The intellectual world is by no means immune to this logic [of the cult of novelty]. A preoccupation with the latest trends drives the global theory industry, which packages and sells what it proclaims to be cutting-edge contributions to thinking. Knowledge that is scientifically anchored in deep, collective traditions—such as the materialist heritage of Marxism and anarchism—is often considered to be vulgar and passé, unless it is spiced up with modish vocabulary, references to the established brands of the star system, and deferential homage to the totems of trendiness. Although these structures and tendencies are more difficult for some to see in the products of high culture than in their low culture equivalents, it is important to recognize that this is due to the very social logic of “high” culture, which brands itself as free from vulgar determinants like class and consumerism. However, aside from this marketing exception—or, rather, this marketing of exceptionalism—the patterns are largely the same.

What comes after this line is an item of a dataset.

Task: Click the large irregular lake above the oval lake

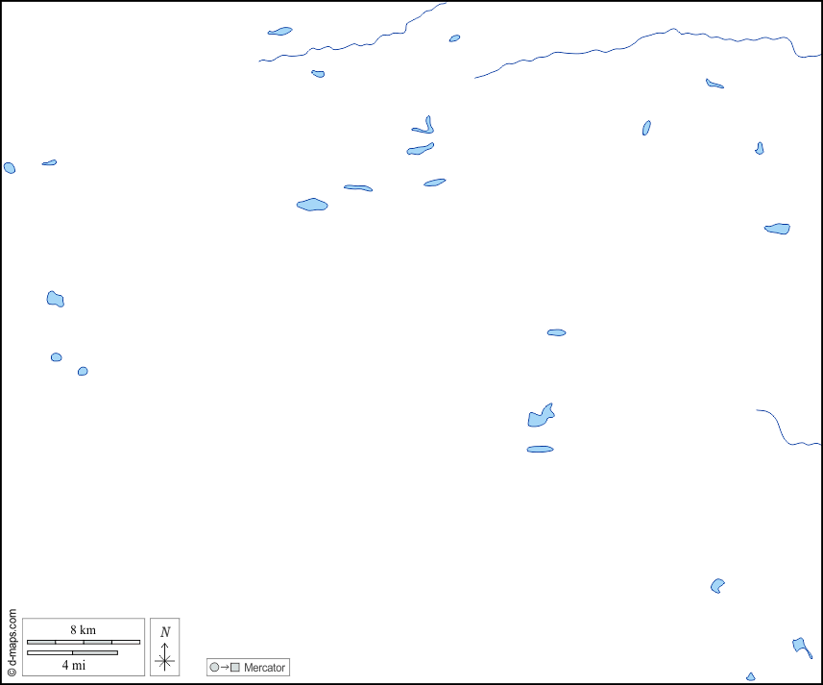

This pressing and frenetic temporality of consumerism—which in the case of intellectual production consistently peddles “the latest” rather than “the truest”—complements the capitalist urgency of short-term gains. Long-term consequences, like ecocide or the destruction of human life, are of no importance to the imperative of making as much as possible, as quickly as possible. “In every stock-jobbing swindle,” Karl Marx presciently wrote, “everyone knows that some time or other the crash must come, but everyone hopes that it may fall on the head of his neighbor, after he himself has caught the shower of gold and placed it in secure hands. Après moi le déluge! is the watchword of every capitalist and of every capitalist nation. Capital therefore takes no account of the health and the length of life of the worker, unless society forces it to do so.”
The temporal economy of the incessant now is by no means confined to consumer society in the limited sense of the term. The logic of the short term, the cult of novelties, and the frenetic urgency of the immediate dominate the governmental world, the mass media, and other sectors of social life. Here again, we find the same opposition between the constant alterations of the now and the stability of the present. The more things change, the more they stay the same: the nunc stans of capitalism is unwaveringly present, and is the unwavering present beneath the ever-changing now.
This article critically examines the historical emergence and predominance of the presentist time economy that has tended to unmoor contemporary consumer society from the past, while simultaneously destroying the possibility of a future that is anything more than the frenetic perpetuation of its own fragmented now. It begins with a philosophical investigation in order to stave off both the subjectivist and the objectivist understandings of time and argue for a radically historicist and sociopolitical approach to temporality. It then turns to the ways in which “time” is differentially constituted in rival historical and political imaginaries, before developing a detailed account of how the temporal economy of the “time of the now” operates in fields such as politics, economics and the mass media. It subsequently relates the fragmentary presentism of the dominant order to one of its reigning rhetorical strategies: crisis discourse. Finally, the article concludes by arguing for the collective construction of an alternative time economy, which recognizes that the urgency of ever-new crises and curios is actually rooted in the unrelenting perpetuation of the capitalist status quo.